El pasado 7 de marzo de 2026 se cumplió un año de la trágica inundación que afectó a Bahía Blanca tras una tormenta que provocó 18 muertes, destrozos y miles de evacuados.
El gerente regional de la Cooperativa Obrera, Pablo Luzuriaga, recordó en conversación con Más Industrias las primeras horas de aquel viernes en donde el ingreso del agua afectó varias sucursales. “Fue un momento que no estábamos preparados para vivir. Nunca habíamos pensado que algo así podía llegar a pasar en Bahía Blanca”, señaló.
Según relató, a medida que llegaban reportes, se tomaban decisiones para afrontar la emergencia, representando mayores daños en el Híper de Aguado y la sede de calle Belgrano, además de Ingeniero White y General Cerri.
Uno de los primeros desafíos fue reorganizar al personal, con la reubicación de unos 320 empleados que habían quedado sin lugar de trabajo. En paralelo, el equipo gerencial debió “dividir tareas” para sostener el abastecimiento y atender la situación en Bahía.

La ciudad aporta cerca del 20% de la facturación de la Cooperativa, por lo que la interrupción de la actividad y los daños en el centro de distribución tuvieron un fuerte impacto.
En cuanto a los daños materiales, Luzuriaga explicó que el edificio del hipermercado no sufrió problemas estructurales, pero “toda la parte de frío quedó completamente dañada”, señaló.
El contexto llevó a una reconstrucción profunda que también permitió introducir mejoras. “La reparación iba a llevar tiempo” y podría aprovecharse para avanzar con proyectos pendientes.
Una de las principales obras se realizó en el techo, pero durante su avance se produjo un incendio que afectó parte de esa estructura y del depósito; la rápida respuesta del personal permitió controlarlo sin heridos ni daños mayores, poniendo a prueba los protocolos de seguridad.
Además, se renovó el sector de frescos con una nueva isla de fiambres y mejoras en exhibición y atención, como parte de una modernización integral del hipermercado que incluyó el sistema de frío y la reorganización de los espacios de venta.

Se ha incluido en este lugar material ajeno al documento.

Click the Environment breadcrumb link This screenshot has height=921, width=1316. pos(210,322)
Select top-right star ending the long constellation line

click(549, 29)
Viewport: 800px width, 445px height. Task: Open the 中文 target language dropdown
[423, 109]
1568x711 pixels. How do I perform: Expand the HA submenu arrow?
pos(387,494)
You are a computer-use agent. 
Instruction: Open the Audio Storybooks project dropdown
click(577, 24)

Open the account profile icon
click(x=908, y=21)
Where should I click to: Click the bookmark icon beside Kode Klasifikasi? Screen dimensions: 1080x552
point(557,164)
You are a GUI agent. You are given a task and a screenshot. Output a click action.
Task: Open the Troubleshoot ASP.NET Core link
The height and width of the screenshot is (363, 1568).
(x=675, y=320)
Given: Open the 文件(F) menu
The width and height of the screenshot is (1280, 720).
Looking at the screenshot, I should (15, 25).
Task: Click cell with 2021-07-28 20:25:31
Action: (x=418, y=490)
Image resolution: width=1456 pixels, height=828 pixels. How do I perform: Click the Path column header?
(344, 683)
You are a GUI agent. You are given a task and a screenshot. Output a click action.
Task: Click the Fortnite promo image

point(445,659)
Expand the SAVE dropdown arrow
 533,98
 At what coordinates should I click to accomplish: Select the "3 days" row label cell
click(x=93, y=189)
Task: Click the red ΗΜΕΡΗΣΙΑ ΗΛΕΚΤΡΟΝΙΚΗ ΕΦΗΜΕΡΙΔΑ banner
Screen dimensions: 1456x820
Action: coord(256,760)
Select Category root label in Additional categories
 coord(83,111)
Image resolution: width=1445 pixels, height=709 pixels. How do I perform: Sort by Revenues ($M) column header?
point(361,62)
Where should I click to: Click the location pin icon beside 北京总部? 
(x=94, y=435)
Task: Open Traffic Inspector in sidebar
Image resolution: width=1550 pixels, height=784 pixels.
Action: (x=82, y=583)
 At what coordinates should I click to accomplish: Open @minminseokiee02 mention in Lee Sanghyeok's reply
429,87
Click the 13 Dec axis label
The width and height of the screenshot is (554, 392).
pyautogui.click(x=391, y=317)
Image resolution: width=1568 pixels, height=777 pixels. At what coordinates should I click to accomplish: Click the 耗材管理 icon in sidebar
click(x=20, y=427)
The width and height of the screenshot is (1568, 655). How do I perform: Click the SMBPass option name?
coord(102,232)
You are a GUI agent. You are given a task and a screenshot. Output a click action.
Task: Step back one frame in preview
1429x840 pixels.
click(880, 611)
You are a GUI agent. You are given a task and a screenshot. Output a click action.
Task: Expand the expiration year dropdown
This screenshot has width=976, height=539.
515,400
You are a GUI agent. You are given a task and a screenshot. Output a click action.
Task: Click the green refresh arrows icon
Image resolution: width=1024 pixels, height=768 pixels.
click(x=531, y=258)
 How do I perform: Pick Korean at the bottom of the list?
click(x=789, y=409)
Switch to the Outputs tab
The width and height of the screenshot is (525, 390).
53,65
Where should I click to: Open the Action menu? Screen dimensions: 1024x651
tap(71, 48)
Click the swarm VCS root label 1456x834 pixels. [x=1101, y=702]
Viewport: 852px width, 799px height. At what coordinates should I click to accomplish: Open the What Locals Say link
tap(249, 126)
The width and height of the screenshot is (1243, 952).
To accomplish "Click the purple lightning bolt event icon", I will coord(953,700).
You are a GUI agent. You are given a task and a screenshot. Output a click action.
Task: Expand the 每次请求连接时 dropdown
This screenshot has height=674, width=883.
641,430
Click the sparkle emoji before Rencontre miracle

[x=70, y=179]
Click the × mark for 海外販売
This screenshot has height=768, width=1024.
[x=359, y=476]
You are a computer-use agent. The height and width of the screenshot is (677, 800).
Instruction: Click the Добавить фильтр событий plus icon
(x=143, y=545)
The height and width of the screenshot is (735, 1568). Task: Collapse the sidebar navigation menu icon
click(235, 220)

En la sucursal del centro, en tanto, el mayor problema se produjo en el depósito del subsuelo, donde ingresaron cerca de 300 mil litros de agua. “Costó mucho vaciarlo y volver a ponerlo en funcionamiento”, explicó. Allí también se realizaron refacciones como fue el reemplazo del piso, que tenía casi cien años de antigüedad.
“La Coope” y la comunidad
El cierre prolongado de algunas sucursales impactó en la vida cotidiana de los vecinos. “La gente nos preguntaba todo el tiempo cuándo íbamos a abrir. Incluso venían hasta la playa de estacionamiento para ver si ya se podía entrar”, recordó.
Durante los meses posteriores a la inundación, la Cooperativa también funcionó como punto de recepción de ayuda enviada desde otras ciudades. “Llegaban camiones con donaciones y nos pedían que nos encargáramos de distribuirlas. Fue muy emocionante ver cómo respondió el país”, señaló.
Balance y mirada hacia el futuro
Luzuriaga destacó la relación con proveedores y pymes regionales. “La colaboración fue mutua. Ellos tenían producción en marcha y el cierre de algunas sucursales también los afectaba, pero pudimos sostener el vínculo”, explicó.
“Lo más importante fue el compromiso del personal, de los proveedores y de los vecinos. Mucha gente estaba preocupada por la cooperativa incluso cuando ellos mismos estaban atravesando situaciones muy difíciles”, concluyó.
De cara al futuro, la Cooperativa mantiene sus planes de expansión. Entre ellos se destacan la apertura de una nueva sucursal en Plottier, Neuquén, y la renovación de la histórica sucursal 4 de calle Avellaneda en Bahía Blanca.